Give the entries below as a two-column CSV with the header instruction,action, with one row per entry. Put each entry's text and its answer in their own quoted field, and replace line breaks with spaces.

[Record list]:
════════

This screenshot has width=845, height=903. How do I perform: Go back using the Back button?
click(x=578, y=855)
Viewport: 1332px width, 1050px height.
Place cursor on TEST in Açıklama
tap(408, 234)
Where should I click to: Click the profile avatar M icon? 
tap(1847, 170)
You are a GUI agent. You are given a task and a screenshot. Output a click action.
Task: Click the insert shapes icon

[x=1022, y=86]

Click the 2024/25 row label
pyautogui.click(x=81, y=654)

════════

[Full output]:
instruction,action
"This screenshot has width=845, height=903. How do I perform: Go back using the Back button?","click(x=578, y=855)"
"Viewport: 1332px width, 1050px height. Place cursor on TEST in Açıklama","tap(408, 234)"
"Where should I click to: Click the profile avatar M icon?","tap(1847, 170)"
"You are a GUI agent. You are given a task and a screenshot. Output a click action. Task: Click the insert shapes icon","[x=1022, y=86]"
"Click the 2024/25 row label","pyautogui.click(x=81, y=654)"